Alain Robbe-Grillet et Catherine Robbe Grillet sur le tournage de "Glissements progressifs du plaisir en 1974.

Photo Alain Robbe-Grillet et Catherine Robbe-Grillet sur le tournage de « Glissements progressifs du plaisir » © Archives IMEC.

 

La photographie pour ne pas oublier qu’à côté du jalon qu’est Alain Robbe-Grillet pour l’ « Histoire » de la littérature, il y a aussi l’histoire du couple qu’il forme avec sa femme, Catherine et que celle-ci a apporté sur son époux un témoignage exceptionnel dans son journal « Jeune Mariée », paru chez Fayard.

 
 
Le désir n’est pas ce soir de clore mais bien au contraire de laisser mes pages ouvertes sur Alain Robbe-Grillet, me réservant le plaisir de présenter au fil des mois certains de ses livres, auxquels je n’osais pas « toucher » parce que tant d’autres l’avaient déjà fait -ou que d’autres encore « l’auraient fait » bien mieux que moi.
 
Ces précautions n’ont plus de raisons d’être à présent qu’elles laissent place au désir de perpétuer qui n’est autre que celui de donner envie de lire…
Non pas en expliquant avec force détails (je me souviens d’avoir rarement aimé le titre d’un auteur quelconque que l’on me faisait étudier en le « disséquant » au lycée puis à l’université mais de lui avoir toujours préféré les autres œuvres, celles de la bibliographie jointe que nous étions libres de lire ou pas, c'est-à-dire aussi d’aimer ou pas, quitte à revenir un an ou deux après sur le volume qui n’était désormais plus « imposé » pour le redécouvrir alors d’un œil neuf et « personnel », le trouvant tout à coup bien plaisant…) mais en disant tout simplement pourquoi cela fait date pour moi.
 
D’Alain Robbe-Grillet, vous ne connaissez rien mais vous avez entendu parler de son sado-érotisme comme s’il s’agissait d’une pornographie malsaine ?
Lisez donc « Topologie d’une cité-fantôme » ou « Souvenirs du Triangle d’Or »…Vous vous ferez votre propre opinion.
Vous vous êtes colletés avec les ouvrages dits du « Nouveau Roman » et n’en avez pas dépassé les trente premières pages ?
Entrez dans « les Romanesques ». Vous serez étonnamment surpris !
 
Je viens de terminer ma relecture du « Miroir qui revient » et je voudrais, de façon symbolique, il est vrai -et vous aurez tôt fait de comprendre pourquoi- mais aussi pour vous montrer un autre aspect de Robbe-Grillet, conclure ma note avec le dernier paragraphe de cet ouvrage…
  
 
 
 
[Il faisait déjà presque nuit.

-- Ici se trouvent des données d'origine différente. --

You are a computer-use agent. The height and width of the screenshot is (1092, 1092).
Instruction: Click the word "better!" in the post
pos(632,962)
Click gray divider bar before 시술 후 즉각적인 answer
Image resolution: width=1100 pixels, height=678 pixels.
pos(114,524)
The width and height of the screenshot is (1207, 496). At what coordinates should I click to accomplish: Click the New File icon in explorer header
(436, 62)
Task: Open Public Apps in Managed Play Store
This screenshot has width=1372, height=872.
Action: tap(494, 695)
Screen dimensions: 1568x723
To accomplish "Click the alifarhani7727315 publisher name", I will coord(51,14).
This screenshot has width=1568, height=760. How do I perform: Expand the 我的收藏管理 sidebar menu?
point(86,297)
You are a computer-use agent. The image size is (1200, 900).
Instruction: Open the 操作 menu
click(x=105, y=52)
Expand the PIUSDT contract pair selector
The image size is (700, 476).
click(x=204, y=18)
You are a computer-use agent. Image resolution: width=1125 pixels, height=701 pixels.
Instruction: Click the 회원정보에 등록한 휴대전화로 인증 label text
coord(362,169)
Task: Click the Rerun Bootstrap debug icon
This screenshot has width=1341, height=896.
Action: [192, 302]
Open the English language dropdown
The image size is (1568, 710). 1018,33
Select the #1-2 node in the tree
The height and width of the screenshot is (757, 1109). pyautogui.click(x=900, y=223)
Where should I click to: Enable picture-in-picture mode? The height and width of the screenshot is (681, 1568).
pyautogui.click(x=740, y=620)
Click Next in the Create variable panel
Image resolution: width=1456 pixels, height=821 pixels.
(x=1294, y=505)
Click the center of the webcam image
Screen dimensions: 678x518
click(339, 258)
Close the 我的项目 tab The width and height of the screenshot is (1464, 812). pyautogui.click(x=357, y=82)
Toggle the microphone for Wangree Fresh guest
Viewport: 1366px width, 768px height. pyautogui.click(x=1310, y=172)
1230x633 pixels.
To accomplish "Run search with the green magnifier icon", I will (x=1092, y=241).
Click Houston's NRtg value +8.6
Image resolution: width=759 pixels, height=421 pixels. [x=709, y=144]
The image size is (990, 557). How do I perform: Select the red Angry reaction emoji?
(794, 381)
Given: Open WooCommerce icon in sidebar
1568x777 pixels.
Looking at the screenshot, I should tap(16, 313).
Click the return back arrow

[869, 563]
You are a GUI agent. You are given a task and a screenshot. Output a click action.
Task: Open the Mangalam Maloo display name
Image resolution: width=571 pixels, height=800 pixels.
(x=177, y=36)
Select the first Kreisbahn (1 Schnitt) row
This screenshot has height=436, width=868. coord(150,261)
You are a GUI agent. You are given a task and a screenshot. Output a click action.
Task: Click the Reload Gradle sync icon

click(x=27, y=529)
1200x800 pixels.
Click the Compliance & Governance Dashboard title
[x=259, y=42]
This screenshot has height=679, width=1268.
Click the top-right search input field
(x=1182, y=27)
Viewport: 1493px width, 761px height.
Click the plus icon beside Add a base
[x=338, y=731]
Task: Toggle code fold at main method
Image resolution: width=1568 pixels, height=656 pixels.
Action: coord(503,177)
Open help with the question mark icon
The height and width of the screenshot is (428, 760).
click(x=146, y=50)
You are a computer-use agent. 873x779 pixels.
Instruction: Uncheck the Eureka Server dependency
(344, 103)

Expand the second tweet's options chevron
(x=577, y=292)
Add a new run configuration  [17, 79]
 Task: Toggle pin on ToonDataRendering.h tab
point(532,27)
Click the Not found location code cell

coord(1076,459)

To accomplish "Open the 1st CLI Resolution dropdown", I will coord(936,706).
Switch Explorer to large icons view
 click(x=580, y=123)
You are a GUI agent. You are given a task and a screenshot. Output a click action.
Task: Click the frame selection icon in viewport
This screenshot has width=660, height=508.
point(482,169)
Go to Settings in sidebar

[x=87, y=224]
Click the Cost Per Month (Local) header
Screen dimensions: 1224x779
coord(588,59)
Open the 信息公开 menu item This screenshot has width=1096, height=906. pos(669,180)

Nous venions de prendre le thé, qui donnait lieu chaque jour à une véritable cérémonie. Quand mon père s'est tu, grand-mère, qui avait plus de quatre-vingt-dix ans et oubliait tout au fur et à mesure, a demandé : « Alors, on ne prend pas le thé aujourd'hui ? ». Sa fille lui a répondu avec agacement : « Mais on vient juste de le prendre ! Il est fini le thé ! »
Après un instant de réflexion, grand-mère, de cet air hautain qui planait désormais sur sa tête perdue, a dit comme pour elle-même : « Imbécile, va ! Le thé, ça n'est jamais fini. »]
 
Alain Robbe-Grillet - Le miroir qui revient - Editions de Minuit - 1985.